Somehow we were going to get permanent residency cards or US citizenship. We didn’t know what the climate for immigration would be, but we figured our English was good enough that we could blend in well with ABCs.
Then we were going to have two kids. Well, sometimes we thought just one. By that time, with a number of years of work experience under my belt, I would probably be in a position to kick back a little bit and help more with raising the kid or kids while Julia focused on her PhD. She would also probably have to teach a few undergraduate classes. Maybe Mandarin, too. At some point she would be done with her PhD. She would either hold on to a post in academia or open a consulting firm and do … whatever those consultants do.
We would be in a holding pattern for a few years until our kid or kids were old enough to attend college at Julia’s university, since the tuition would be heavily subsidized or entirely free. If they wanted to go to another school, they’d better have Julia’s smarts to get a mega-scholarship.
Once those kids were done with college, I could quit my job and open up a little music store. Not one that stocked racks and racks of major-label, deluxe-edition, reissued vinyl I personally didn’t care for but sold to make money. If I was going to have a business like that, why bother selling music when it could be power tools? My store would focus on Joy Division and associated acts. I also wanted to carry a select inventory of contemporary indie bands I liked, and I would probably like quite a few of them by that point since I would have more time to listen to music. I still wasn’t sure if
it should be a physical store or an online one. Maybe an online one would be better, depending on how much storage space we had in our house after our kids left. That’s how it is in the US. They don’t wait to get married before they move out. I know we had a lot of pipe dreams and fuzzy definitions baked into our expectations, but we were crystal clear on one thing. Although we would maintain our fluency in Mandarin and Taiwanese, and even make the odd trip to the island to visit (we couldn’t cut off family entirely), we were never going to live in Taiwan again.

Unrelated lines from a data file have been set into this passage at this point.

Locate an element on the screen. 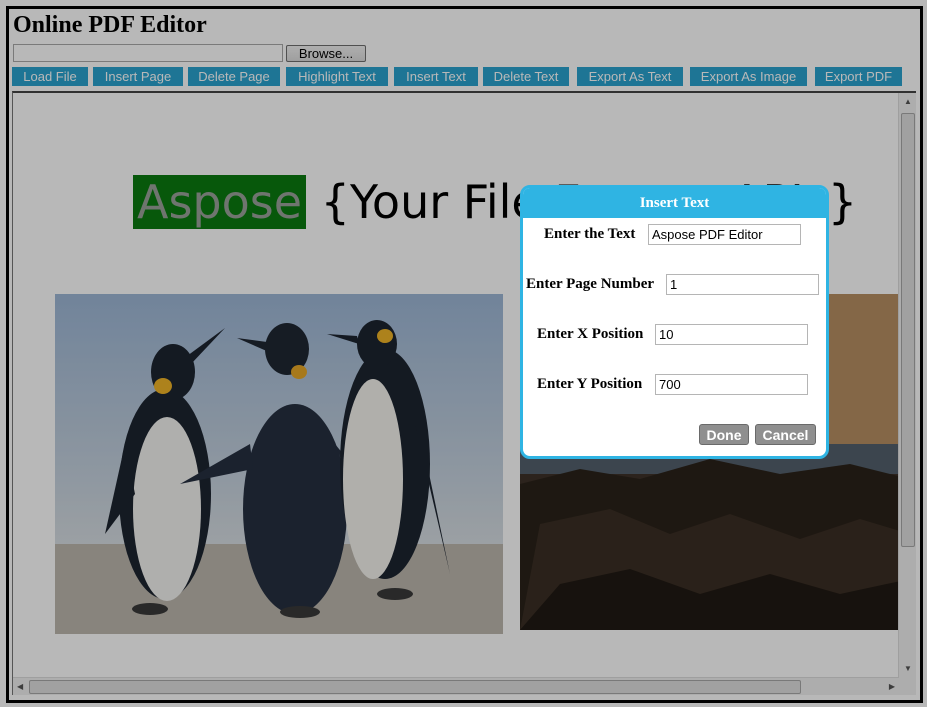 Image resolution: width=927 pixels, height=707 pixels. text-label: Enter the Text is located at coordinates (590, 234).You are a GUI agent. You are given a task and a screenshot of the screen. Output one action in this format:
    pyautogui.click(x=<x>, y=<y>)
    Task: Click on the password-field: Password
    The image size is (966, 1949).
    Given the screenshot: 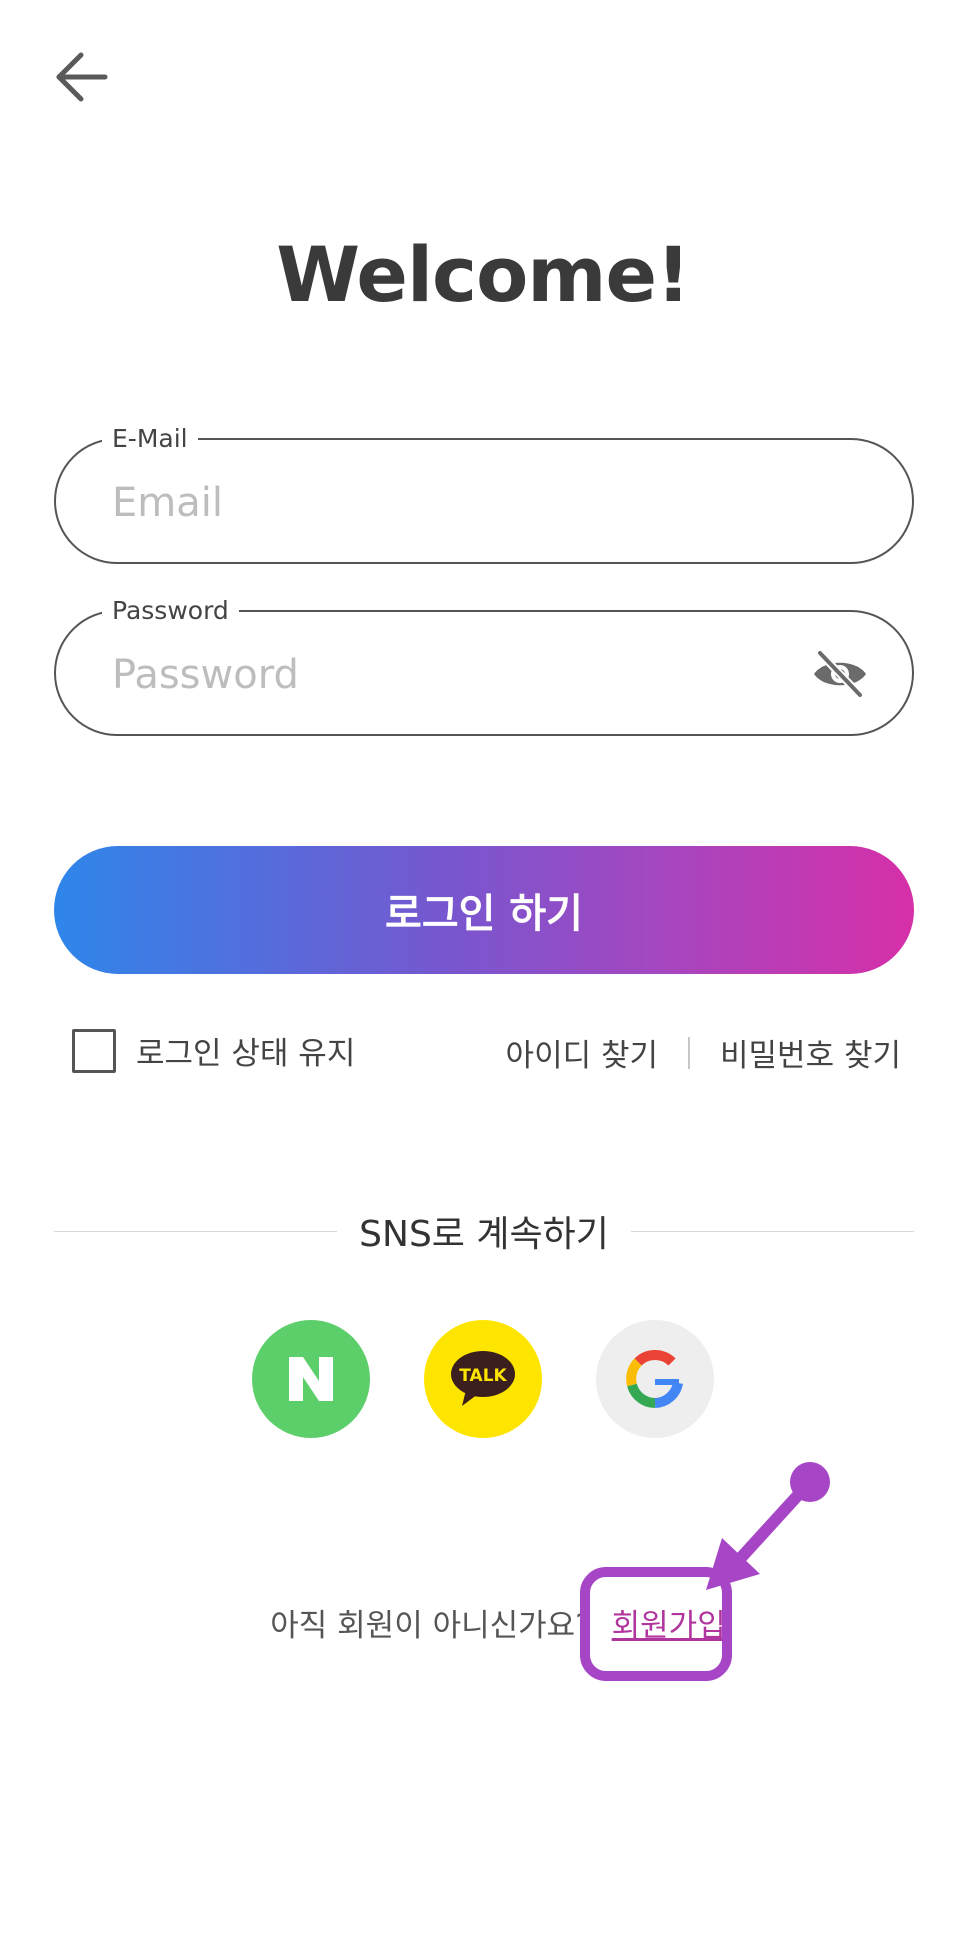 What is the action you would take?
    pyautogui.click(x=484, y=666)
    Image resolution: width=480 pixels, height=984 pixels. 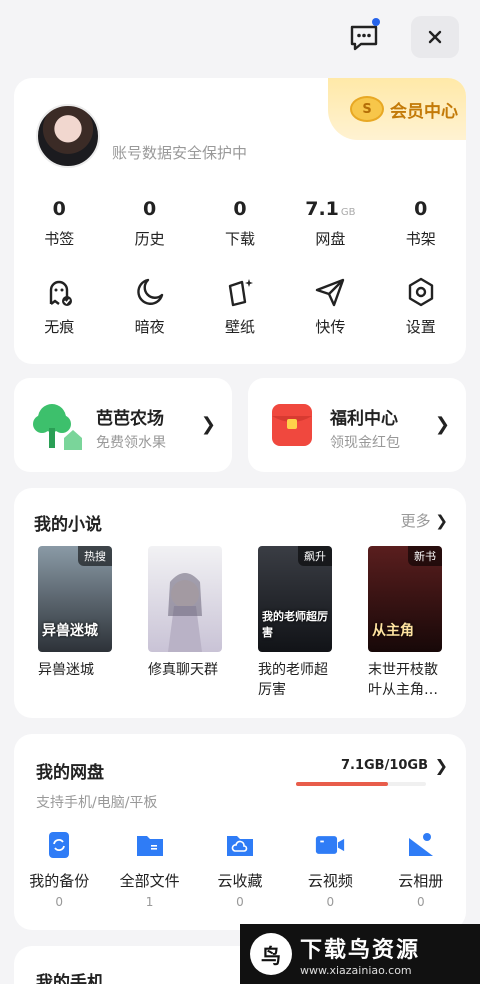 I want to click on message-button, so click(x=364, y=38).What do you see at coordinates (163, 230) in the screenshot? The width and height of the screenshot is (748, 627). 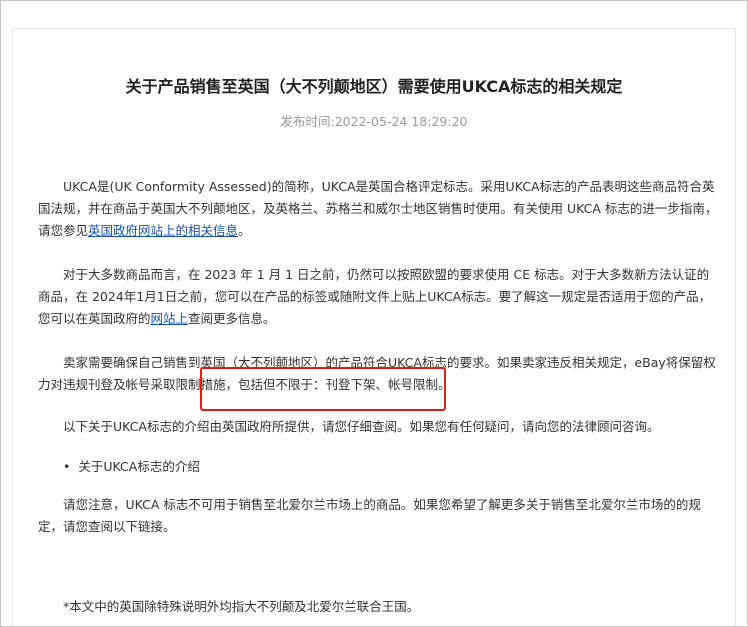 I see `uk-gov-info-link: 英国政府网站上的相关信息` at bounding box center [163, 230].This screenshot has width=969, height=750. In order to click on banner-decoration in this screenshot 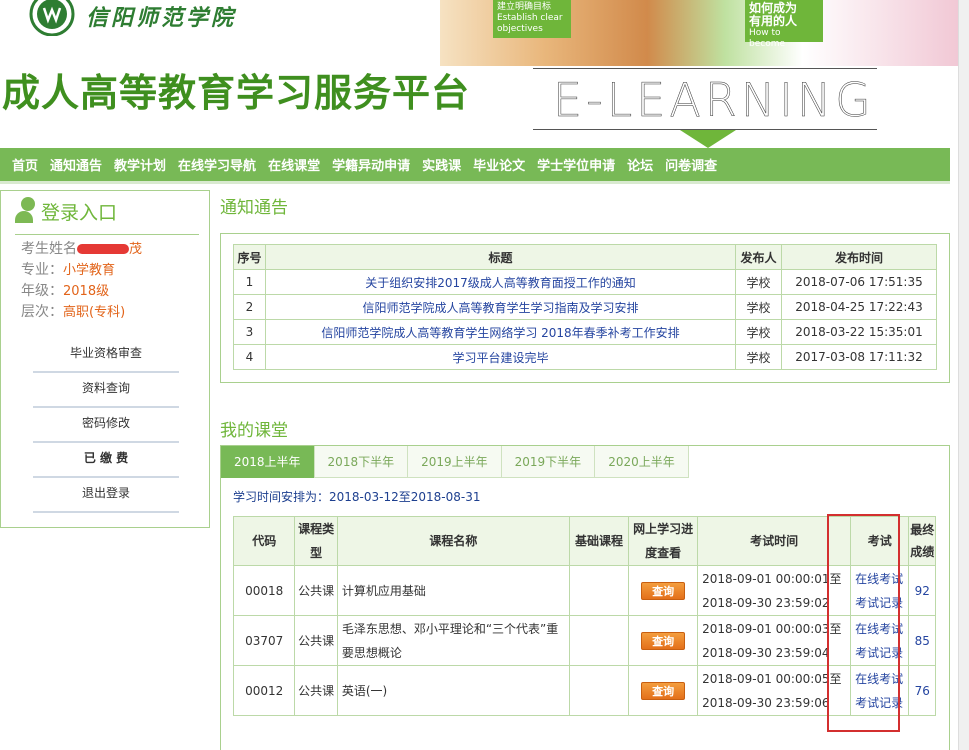, I will do `click(708, 139)`.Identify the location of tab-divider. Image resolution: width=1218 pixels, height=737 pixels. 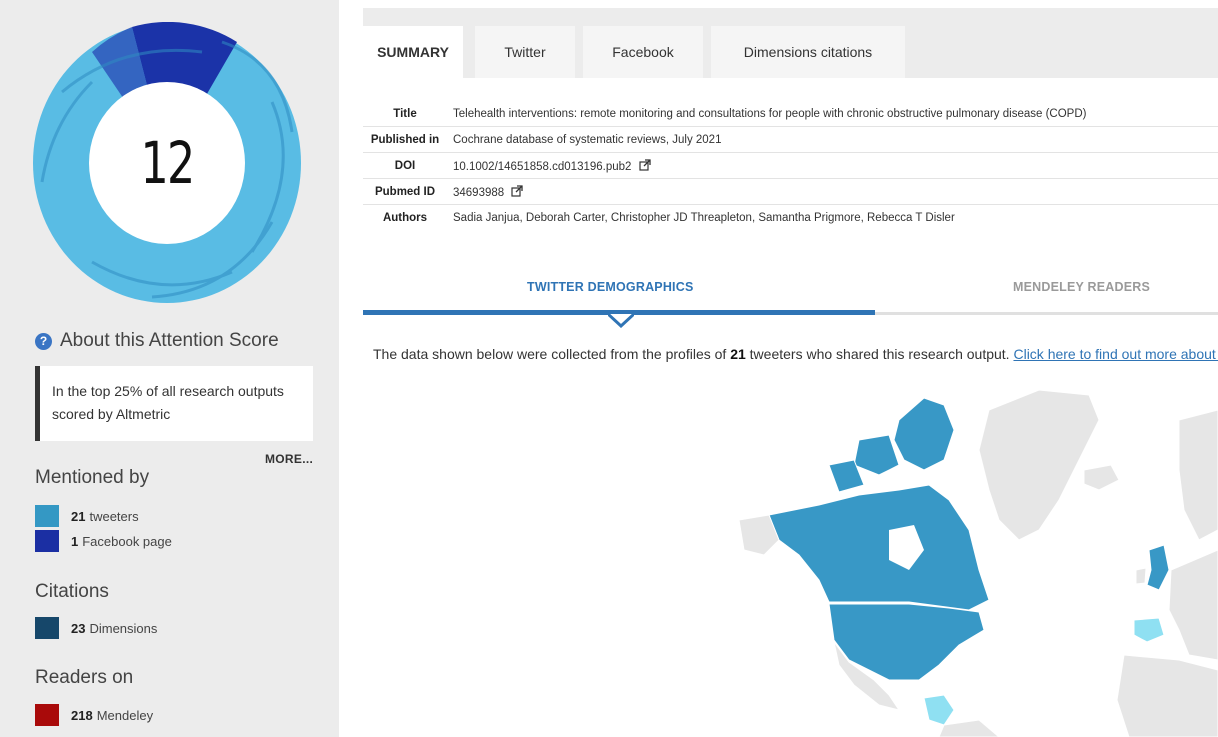
(1046, 314).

Yet here we were, reeled back in by our respective bad circumstances. Maybe Julia, like me, had been planning to save money and get back to the US. When I came for her, we could’ve laughed about how we had to go back to Taiwan for a little bit before resuming our American lives.
We had never planned out our deaths, though. I actually hadn’t known Julia wanted to be cremated, as in so many Taiwanese funerals. Most don’t choose to have their ashes scattered, though—the preservation of ashes has led to the construction of condo-sized columbaria up on the sides of mountains.
Julia and I had thought we were going to have long and happy lives together, but fate had other plans. When my parents died, what kept me going was the knowledge that I would see Julia again. What a foolish, false hope! How stupid and prideful it was for me to refuse to reach out to her for the sake of plans made by teenagers!